In an unpublished opinion, Save Westwood Village v. Regents of the University of California, 2015 Cal. App. Unpub. LEXIS 9281, the Second Appellate District affirmed the trial court’s rulings and rejected several CEQA challenges to the UC Regents’ approval of the Meyer and Renee Luskin Conference and Guest Center on the UCLA campus. As noted by the appellate court, the petitioner’s opening brief could have been rejected due to its failure to provide an adequate statement of facts, its limited and inaccurate citations to the record for most of its factual assertions, and its legal analyses, which was supported by only four citations to legal authority. Despite these inadequacies, the court considered each of petitioner’s four legal argument in turn, finding each to be unpersuasive.
Specifically, the court found that the Regents did not improperly pre-commit to the proposed project when they accepted a $40 million gift from the Luskins. The court found that the Regents’ acceptance of the gift did not preclude the Regents from considering any alternatives or mitigation measures because the gift was conditioned only on the Regents using the donors’ names for the proposed conference center, providing annual reports on the status of the conference center, and using the gift for charitable purposes.
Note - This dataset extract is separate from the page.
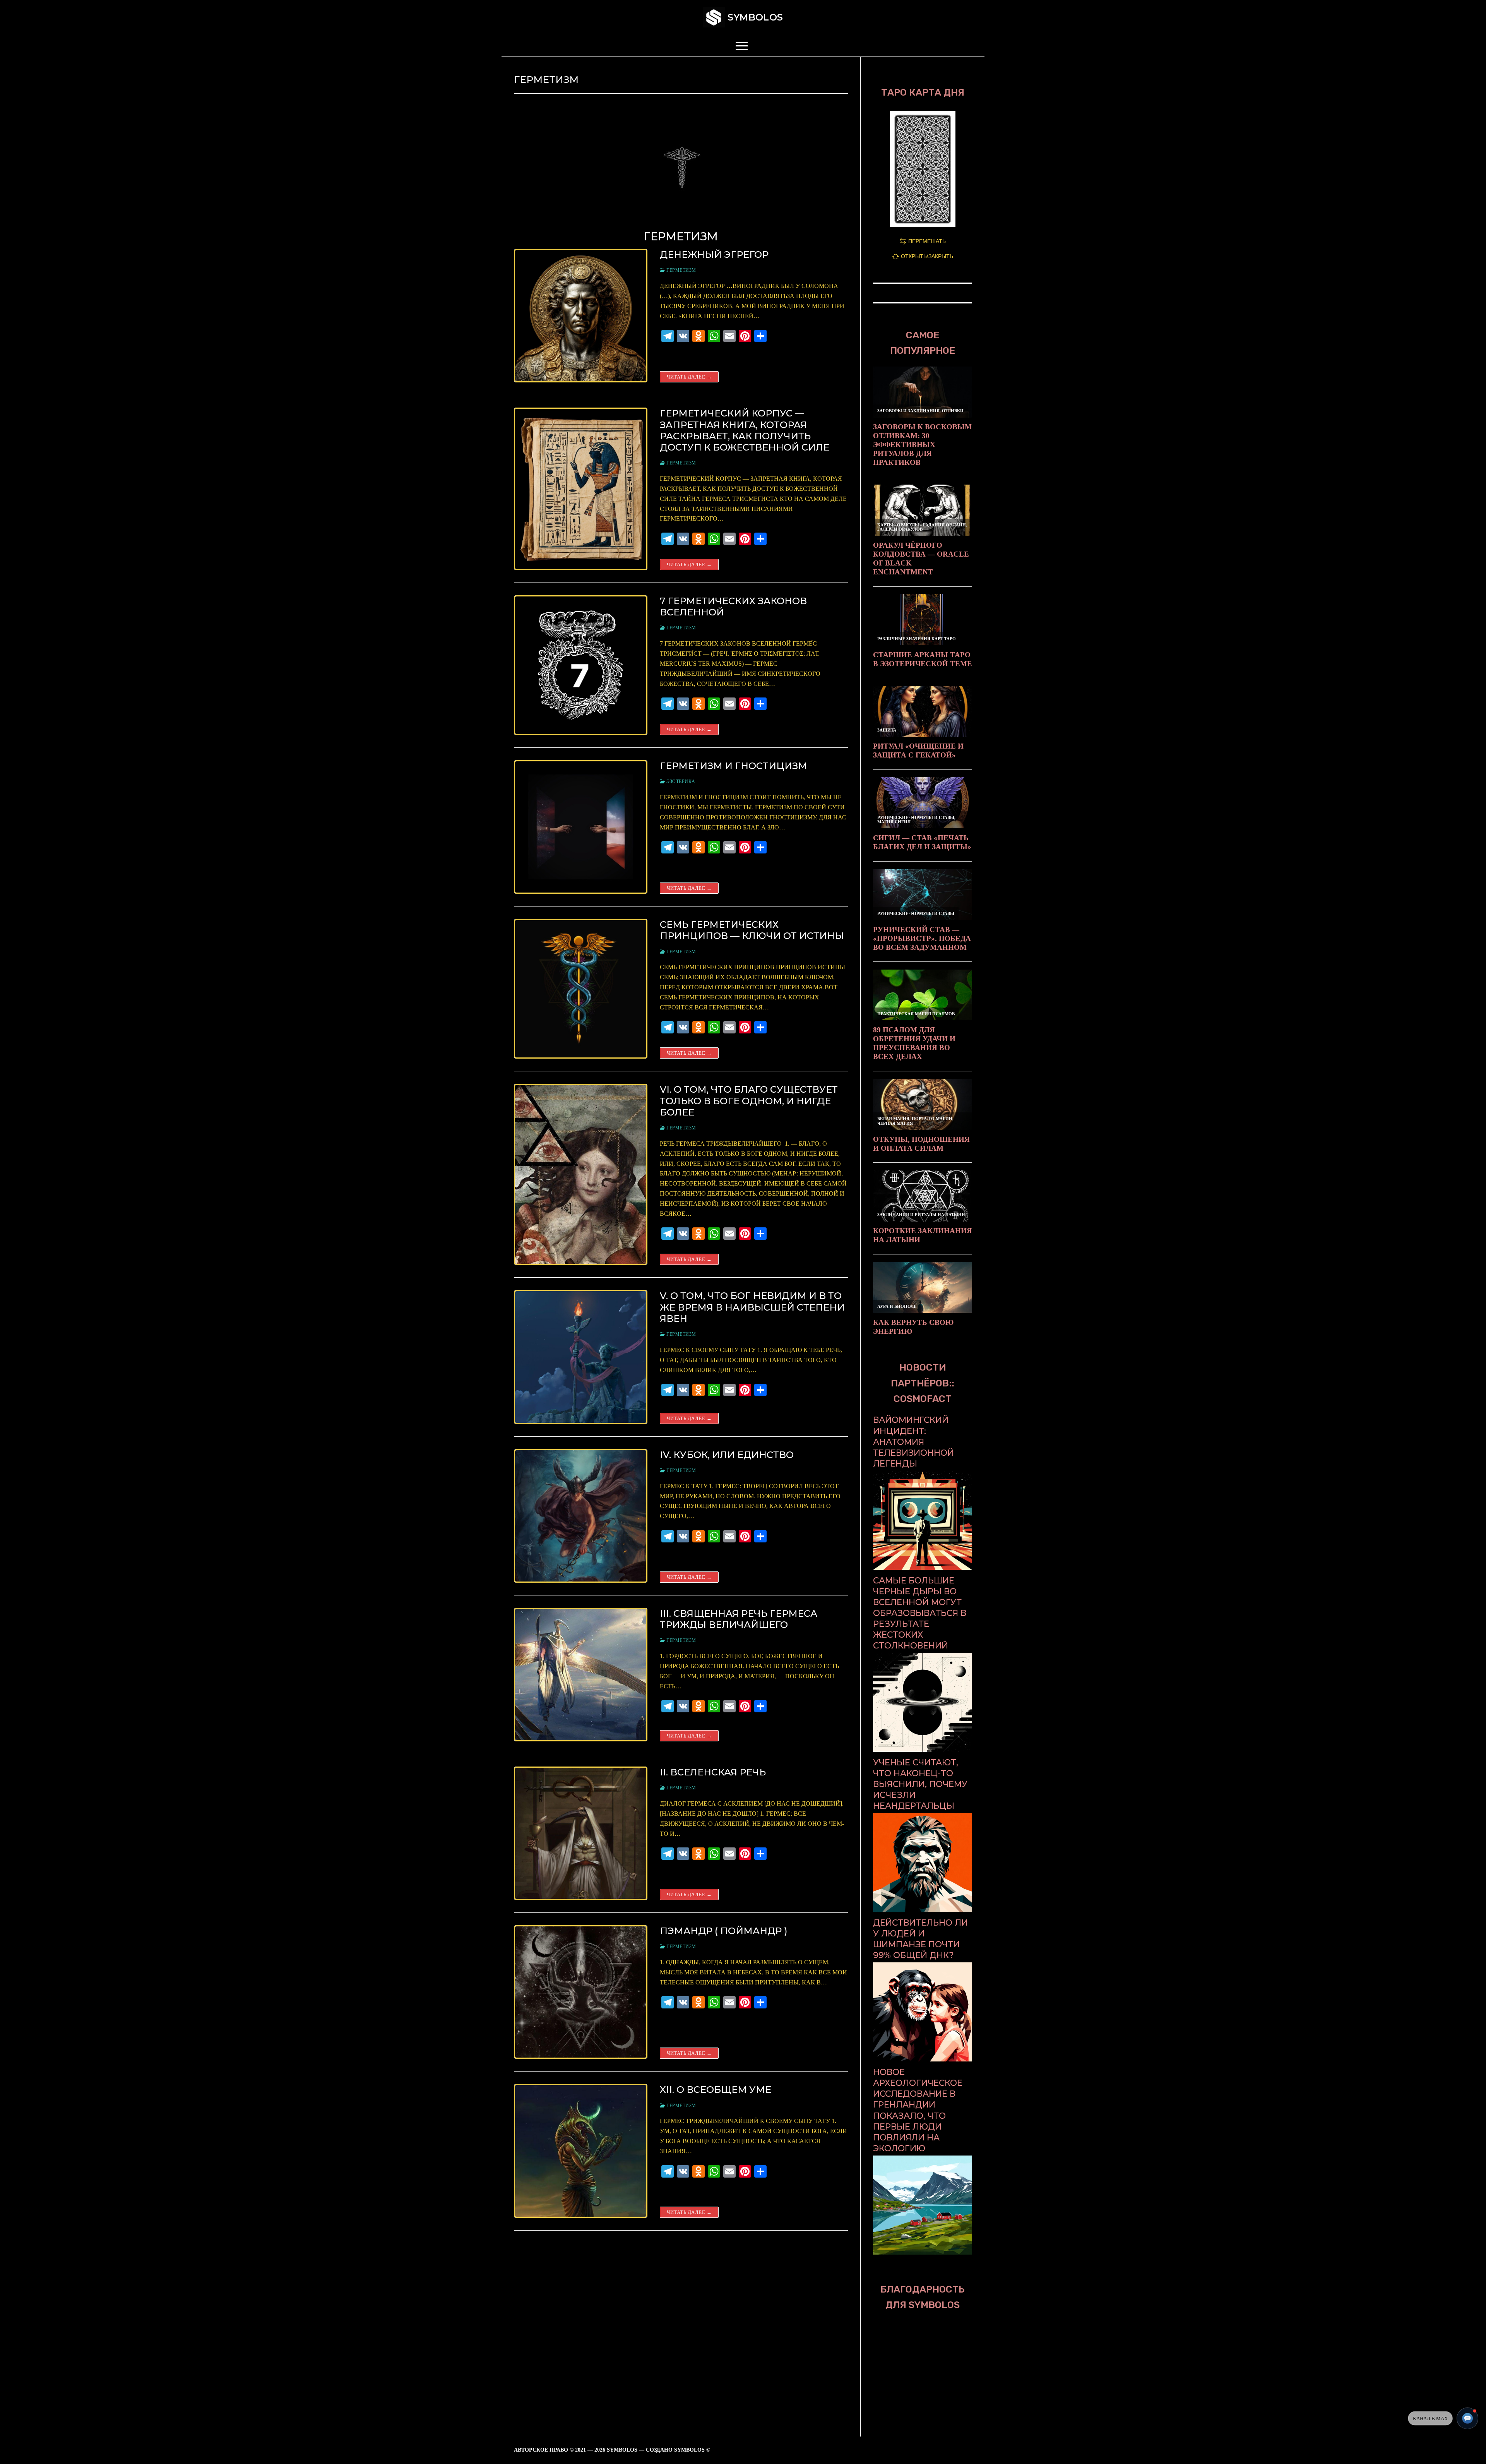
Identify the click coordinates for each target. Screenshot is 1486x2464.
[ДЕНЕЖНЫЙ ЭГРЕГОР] (580, 315)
Nor did the court find pre-commitment from the Regents’ approval of the project budget prior to the certification of the Final EIR because the Regents approved the project design on the same day they certified the Final EIR and the approval followed lengthy, interactive planning and review process.
The court quickly rejected petitioner’s remaining claims: (1) that there were differing project descriptions regarding the amount of square footage between the EIR and the document authorizing the expenditure of funds; (2) that the project was a legally infeasible alternative because the guest center would be used for “non-academic purposes” 25% of the time; and (3) that the EIR did not consider the impact of lost parking spaces. The court found the record did not support any of these additional claims.
The lawsuit was filed in October 2012; the unfounded and barely articulated challenges entangled the project in CEQA litigation for more than three years.